Site Reliability Engineer (Ex - Fidelity Exp)

AI overview

Design and manage Kubernetes environments while implementing CI/CD pipelines and enhancing automation tools with AI/ML to improve application reliability.

Role: Site Reliability Engineer (Ex - Fidelity Exp)

Location: Remote

Position Type: Contract

Key Responsibilities

• Design, implement, and manage Kubernetes environments from deployment to configuration, monitoring, and troubleshooting

• Build and maintain scalable and reliable infrastructure using infrastructure as code principles

• Develop comprehensive monitoring solutions and implement alerting strategies

• Analyze system performance bottlenecks and implement improvements

• Implement and maintain CI/CD pipelines for seamless deployments

• Conduct incident response, root cause analysis, and implement preventative measures

• Create and enhance automation tools leveraging AI/ML where applicable

• Collaborate with development teams to improve application reliability and performance

Required Qualifications

• 5-7 years of experience in SRE or DevOps roles

• Strong expertise with Kubernetes ecosystem and container orchestration

• Deep understanding of Linux/Unix operating systems and performance analysis tools (NMON, etc.)

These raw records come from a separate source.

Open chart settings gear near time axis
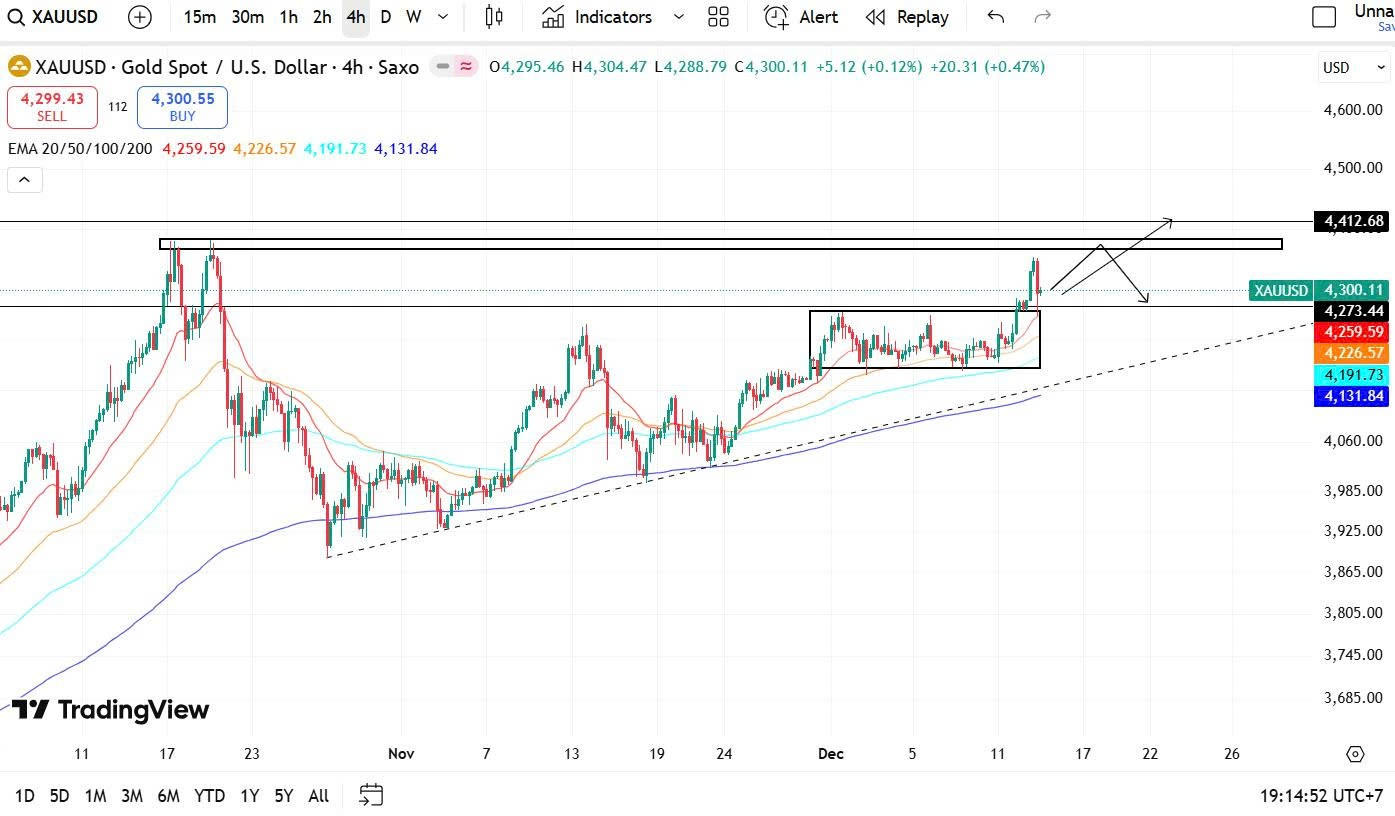This screenshot has height=816, width=1395. (1355, 754)
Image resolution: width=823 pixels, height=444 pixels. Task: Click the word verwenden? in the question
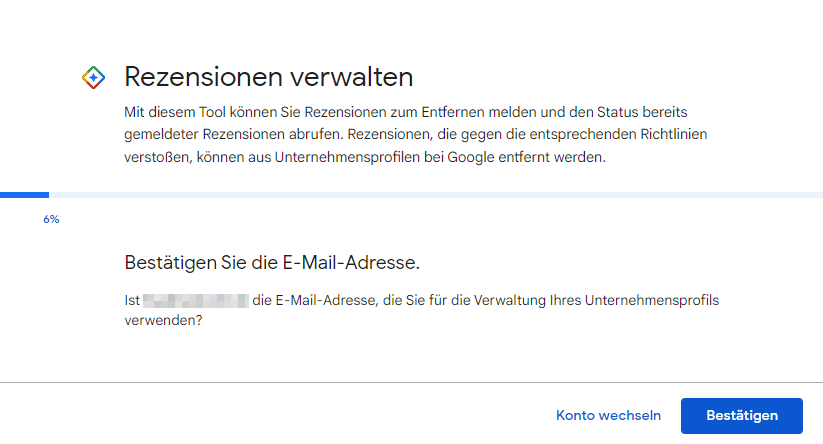163,320

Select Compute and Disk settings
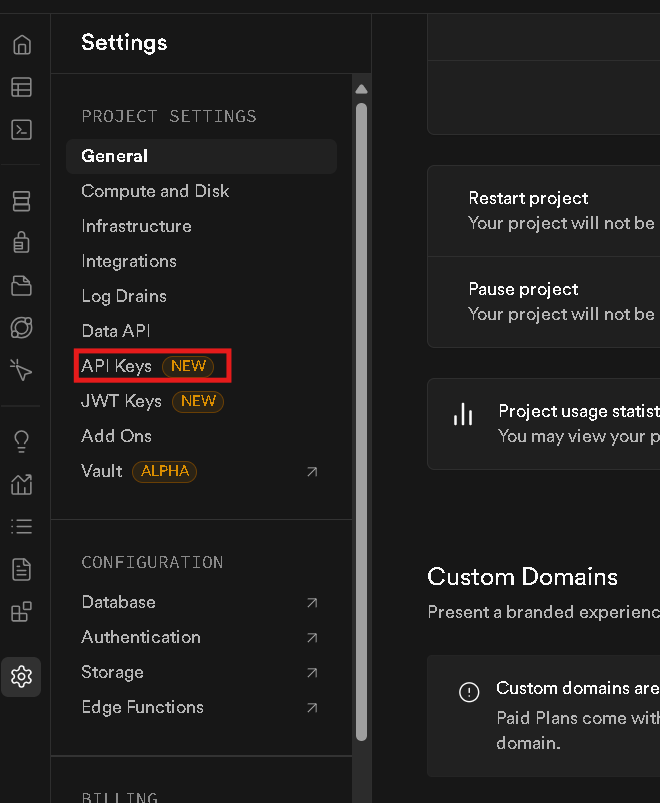(x=155, y=191)
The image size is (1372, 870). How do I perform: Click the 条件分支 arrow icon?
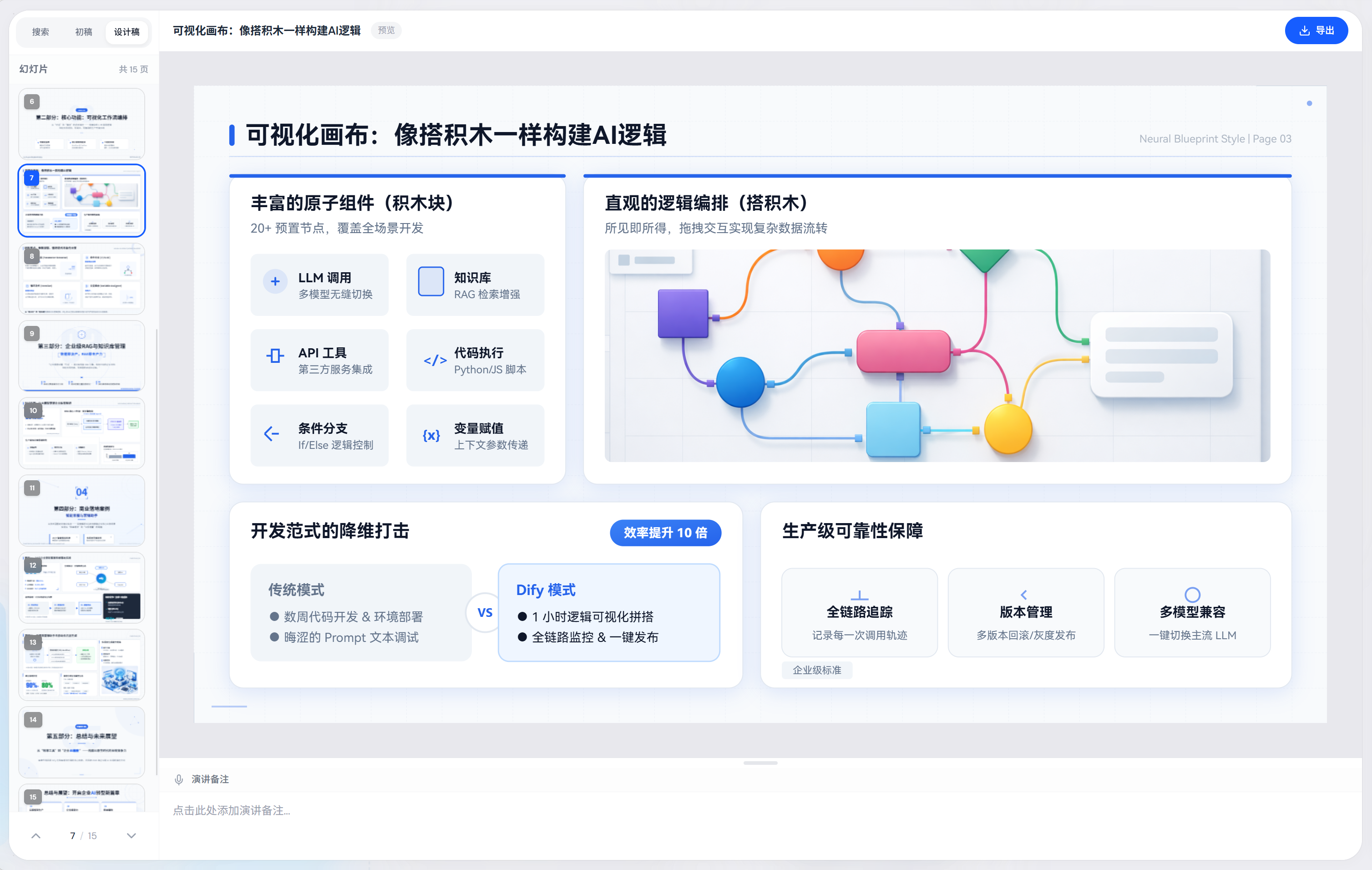272,434
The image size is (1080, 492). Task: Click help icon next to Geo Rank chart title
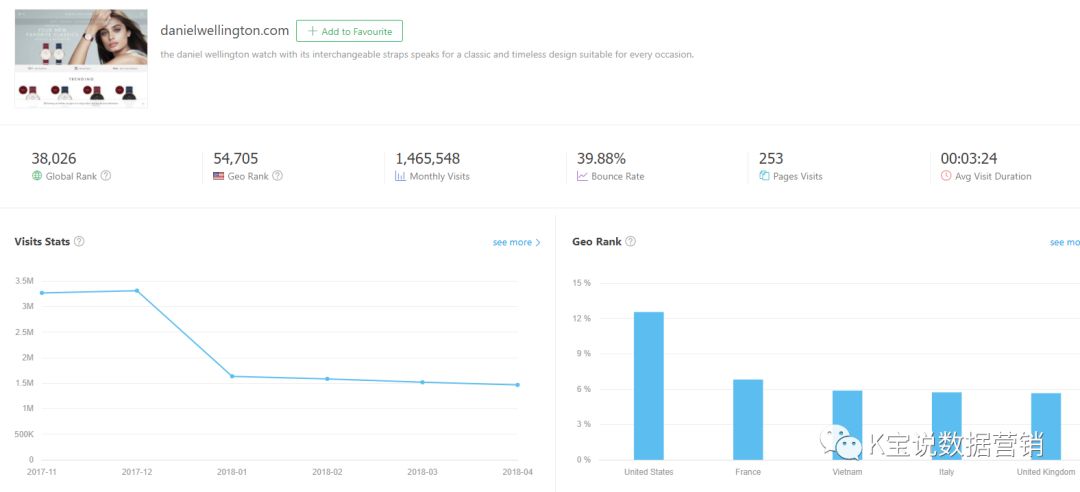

• Experience with log analysis, monitoring systems, and observability tools

• Proficiency in database administration and performance tuning (Oracle, SQL Server)

• Strong programming skills in at least one of: Python, Go, Java, or Node.js

• Experience developing automation tools and frameworks

• Proven track record of proactive problem identification and resolution

Preferred Qualifications

• Experience with AI/ML integration into operational workflows

• Cloud platform experience (AWS, GCP, Azure)

• Knowledge of service mesh technologies

• Experience with distributed systems architecture

• Familiarity with security best practices and compliance requirements

Personal Qualities

• Proactive mindset with strong analytical and problem-solving abilities

• Collaborative approach to working across development and operations teams

• Excellent communication skills and ability to explain complex technical concepts

• Self-motivated with the ability to work independently and as part of a team

• Passion for continuous improvement and learning